Mallorca manager, Héctor Cúper, was proud of his team despite the loss: "Nothing is consolation when we did not get the victory. We all feel the same way at this moment in time in my team. No words that can describe how we feel. We have a team that is really strong. No-one could imagine how we are feeling at the moment. when you go into a game you go into it with a certain mindset, a clear mind. I can only repeat there are no words to describe now we feel at the moment. We cannot even fathom it. Maybe tomorrow we will understand how we feel. But today I am very proud of my team and how they played."

Lazio's final match in Serie A was against Parma, while Milan faced Perugia. Lazio needed to win and Milan to drop points if they were to win finish the season as champions. Despite victory against Parma courtesy of two goals by Salas, Milan beat Perugia, this meant Milan won Serie A with Lazio second. They qualified for the 1999–2000 UEFA Champions League as a result of their final position. Lazio's victory in the Cup Winners' Cup entitled them to play in the UEFA Super Cup. They faced the winners of the 1998–99 UEFA Champions League, Manchester United, a match they won 1–0.

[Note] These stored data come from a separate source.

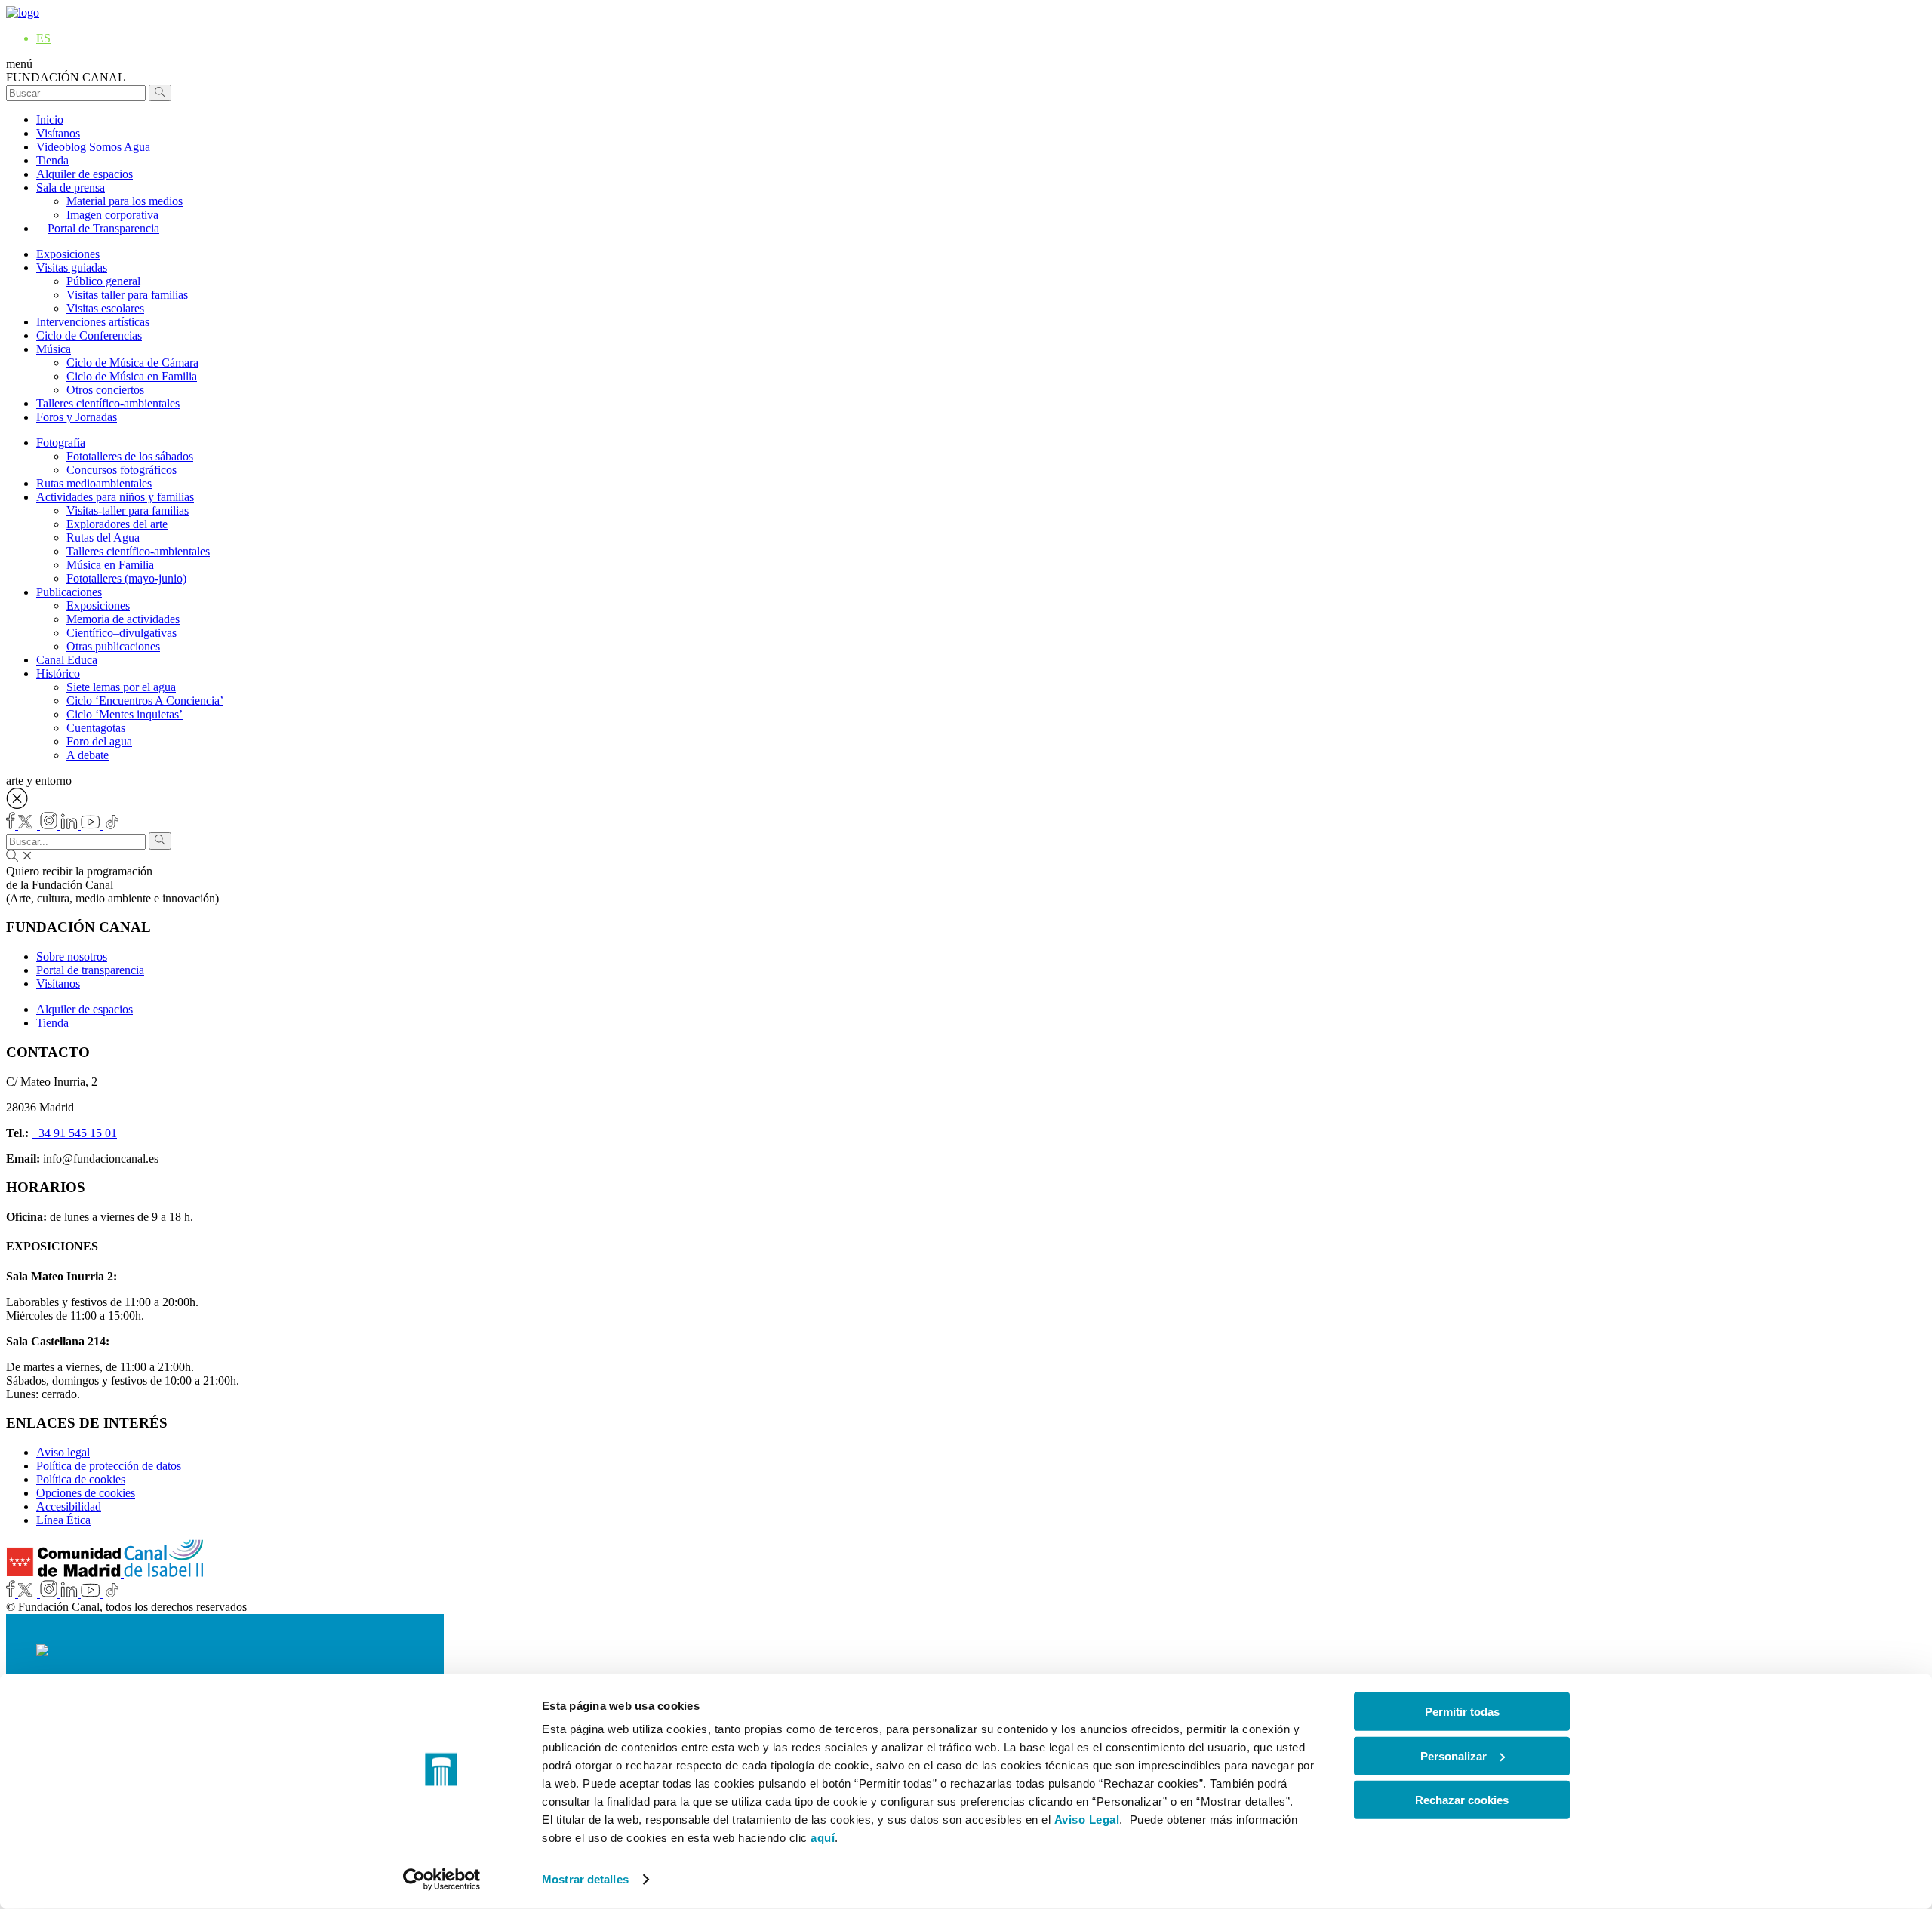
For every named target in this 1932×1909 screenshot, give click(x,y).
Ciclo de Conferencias (89, 335)
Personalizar (1453, 1755)
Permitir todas (1462, 1711)
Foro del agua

Mallorca had four matches left to play in La Liga. They won two and lost two to finish in third position behind champions, Barcelona and runners-up, Real Madrid. Their third-place finish meant they would enter the Champions League in the third qualifying round. At the end of the season, Cúper left to become manager of Valencia.